CUDA kernels of Pytorch model on AGX orin has huge time gaps

Hello! I have been profiling a deep learning model using nsight systems on the AGX Orin (the latest jetpack installed). A snapshot of the results if below. The convolutions prior to the Forward_rest_sliced nvtx region look good and utilize the GPU seamlessly. However, in the second half of the Forward_rest_sliced region, where I run multiple convolutions one after another without blocking, the timing between them is so huge. I did the profiling without setting CUDA_LAUNCH_BLOCKING flag but manually synchronized the CUDA calls in the code before and after the mentioned nvtx region. What could be the cause of this, and how can I solve it?

Would it be possible for you to give us the .nsys-rep file associated with the screen shot? It is a little hard to tell much from a screen shot. If not, we can see what we can see.

Sure, here it is. BTW, there is an update. I realized that there are cudaStreamSynchronize calls happening in that region. I am not sure why it is happening, PyTorch shouldn’t do that as far as I know.
report1.nsys-rep (45.0 MB)

@skottapalli could you look into this?

Thanks for sharing the report, Ahmet. From what I can see in the report file, there is a CudaMemcpyAsync call on the CPU just before the 2nd half of the Forward_rest_sliced region.

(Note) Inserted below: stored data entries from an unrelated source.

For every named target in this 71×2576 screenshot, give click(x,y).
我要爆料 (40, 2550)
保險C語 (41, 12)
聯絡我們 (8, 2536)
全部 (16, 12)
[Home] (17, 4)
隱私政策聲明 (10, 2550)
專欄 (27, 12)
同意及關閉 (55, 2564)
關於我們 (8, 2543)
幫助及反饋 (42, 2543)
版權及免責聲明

The call is supposed to be async and return within a few microseconds, but it is taking 4.3ms in your report as it is waiting for the memcpy operation to complete on the GPU (see screenshot 1). It happens because the device to host memcpy is being done on pageable memory (see screenshot 2). This is slowing the CPU thread down in feeding work to the GPU i.e. it is causing GPU starvation. See the “Pinned host memory” section under How to Optimize Data Transfers in CUDA C/C++ | NVIDIA Technical Blog for more explanation on why using pageable memory causes this.

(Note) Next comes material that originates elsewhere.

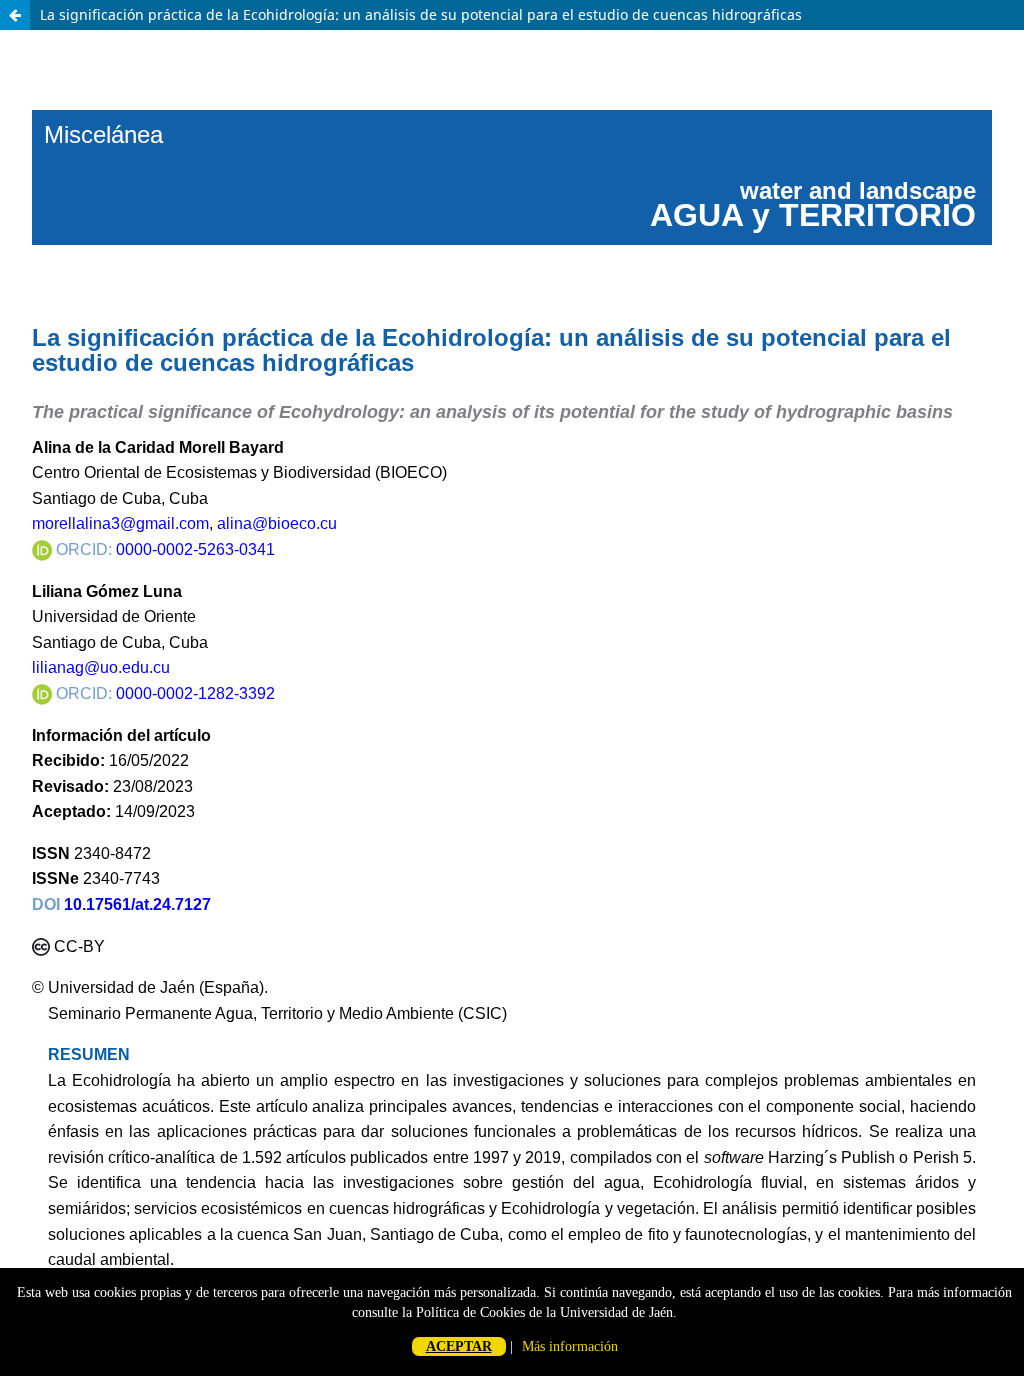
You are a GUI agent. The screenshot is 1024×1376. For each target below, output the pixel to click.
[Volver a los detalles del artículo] (15, 15)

You could change settings in Pytorch to use Pinned memory to see if it helps your CPU threads avoid GPU starvation. See When to set pin_memory to true? - vision - PyTorch Forums

Hi! Thanks for the feedback. I changed the code and now don’t see such memory copy happening but the problem persists. Could you take look at the newly attached file? I don’t understand why there is a considerable time gap between the kernels executed in the forward_rest_sliced region. I call torch.cuda.synchronize() before and after executing that nvtx region and CUDA_LAUNCH_BLOCKING is set to 0.
problem.nsys-rep (24.3 MB)

I can’t tell from the report what the OS threads are doing between kernel launches in the NVTX region Forward_rest_sliced. Can you try turning on OSRT traces and turn on nvtx in Pytorch so that we get more visibility into what’s happening on the threads?

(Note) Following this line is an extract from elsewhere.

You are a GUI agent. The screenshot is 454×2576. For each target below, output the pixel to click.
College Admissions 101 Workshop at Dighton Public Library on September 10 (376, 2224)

Is the synchronize call before and after the nvtx region necessary? It looks like it may be contributing to the gaps on the GPU during the nvtx region. If you are doing this just to map nvtx region to the kernels it launched, then there is a better way to see it. Check the NVTX row on the GPU timeline rows.

The CUDA kernel coverage reaches close to the ideal 99% just before the synchronize call. The sync call forces the CPU thread to wait for all work to complete on the GPU and then starts feeding work to the GPU, but it is not launching kernels fast enough to fill up GPU’s capacity.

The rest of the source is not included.